Life Science Optics

Spectral Imaging with VersaChrome Filters

Conventional spectral imaging systems are generally not able to offer the key advantages of thin-film interference filters, i.e., high transmission combined with steep spectral edges and high out-of-band blocking. Now with VersaChrome filters, these advantages can be realized in simple spectral imaging systems for applications ranging from fluorescence microscopy to hyperspectral imaging.

To demonstrate spectral imaging in a fluorescence microscope, a “lambda stack” of images (corresponding to a nearly continuous series of emission wavelengths) was acquired of a sample labeled with three spectrally overlapping fluorophores using a Semrock VersaChrome tunable filter (TBP01-620/14) placed in the emission channel of a standard upright microscope.

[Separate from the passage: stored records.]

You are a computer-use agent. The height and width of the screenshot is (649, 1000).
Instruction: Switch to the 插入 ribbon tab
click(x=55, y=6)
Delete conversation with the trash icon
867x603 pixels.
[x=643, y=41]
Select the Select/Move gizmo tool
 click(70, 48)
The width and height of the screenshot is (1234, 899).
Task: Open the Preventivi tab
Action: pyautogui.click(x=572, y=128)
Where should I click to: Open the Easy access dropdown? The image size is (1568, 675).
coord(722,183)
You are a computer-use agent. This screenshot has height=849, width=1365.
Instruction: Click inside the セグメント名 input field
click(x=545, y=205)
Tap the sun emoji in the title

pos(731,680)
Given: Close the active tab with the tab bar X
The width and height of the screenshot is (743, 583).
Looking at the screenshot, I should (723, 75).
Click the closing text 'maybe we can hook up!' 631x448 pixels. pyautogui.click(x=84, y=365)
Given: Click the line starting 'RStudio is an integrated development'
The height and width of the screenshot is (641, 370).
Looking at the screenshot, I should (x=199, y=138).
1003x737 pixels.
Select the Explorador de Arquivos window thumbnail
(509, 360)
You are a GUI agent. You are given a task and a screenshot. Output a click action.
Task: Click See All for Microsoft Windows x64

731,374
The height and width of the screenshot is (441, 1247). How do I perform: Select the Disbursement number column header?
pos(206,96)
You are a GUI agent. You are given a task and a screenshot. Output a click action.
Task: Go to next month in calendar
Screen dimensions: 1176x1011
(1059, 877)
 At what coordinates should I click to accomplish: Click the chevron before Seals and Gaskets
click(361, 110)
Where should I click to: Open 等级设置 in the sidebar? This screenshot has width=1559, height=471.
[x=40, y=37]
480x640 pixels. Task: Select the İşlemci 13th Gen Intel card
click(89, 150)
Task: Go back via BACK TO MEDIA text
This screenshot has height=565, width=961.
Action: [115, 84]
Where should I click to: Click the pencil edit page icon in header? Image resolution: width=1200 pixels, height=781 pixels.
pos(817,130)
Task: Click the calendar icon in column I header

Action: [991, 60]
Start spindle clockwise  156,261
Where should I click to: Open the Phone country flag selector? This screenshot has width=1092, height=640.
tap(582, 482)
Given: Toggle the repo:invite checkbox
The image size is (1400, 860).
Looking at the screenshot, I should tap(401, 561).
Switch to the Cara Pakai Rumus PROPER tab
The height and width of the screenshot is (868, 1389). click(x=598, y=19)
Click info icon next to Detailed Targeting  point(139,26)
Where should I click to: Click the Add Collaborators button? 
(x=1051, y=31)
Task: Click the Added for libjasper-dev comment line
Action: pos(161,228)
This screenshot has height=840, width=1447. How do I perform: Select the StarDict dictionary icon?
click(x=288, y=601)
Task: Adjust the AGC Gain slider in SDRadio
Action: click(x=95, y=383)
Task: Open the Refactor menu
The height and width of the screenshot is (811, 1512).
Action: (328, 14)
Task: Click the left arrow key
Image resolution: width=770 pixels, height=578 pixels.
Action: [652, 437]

Figure 1 shows six of the 61 images taken at 1 nm intervals, and Figure 2 shows measured intensity spectra taken from parts of the image where only a single fluorophore is present. The nucleus labeled with SYTOX® Orange can be easily discriminated from the other cellular structures (Fig. 1). However, since the F-actin and mitochondria are labeled with fluorophores that are highly overlapping (Alexa Fluor 568 and MitoTracker® Red, respectively), linear unmixing is necessary to discern the corresponding cellular constituents. Images deconvolved with linear unmixing are shown in Figure 3.

It is important to note that the spectral properties of these tunable filters are almost identical for both s and p polarizations of light – a feature that cannot be easily obtained using liquid-crystal and acousto-optic tunable filters. Polarization independence is highly desirable for spectral imaging systems, and yet polarization limitations of current tunable filters account for a loss of at least half of the signal in most instruments. Therefore VersaChrome filters not only enhance the throughput in spectral imaging but they also greatly simplify the complexity of instrumentation.

61 images taken at 1 nm intervals

Figure 1

measured intensity spectra taken from parts of the image where only a single fluorophore is present

Figure 2

Images deconvolved with linear unmixing

Figure 3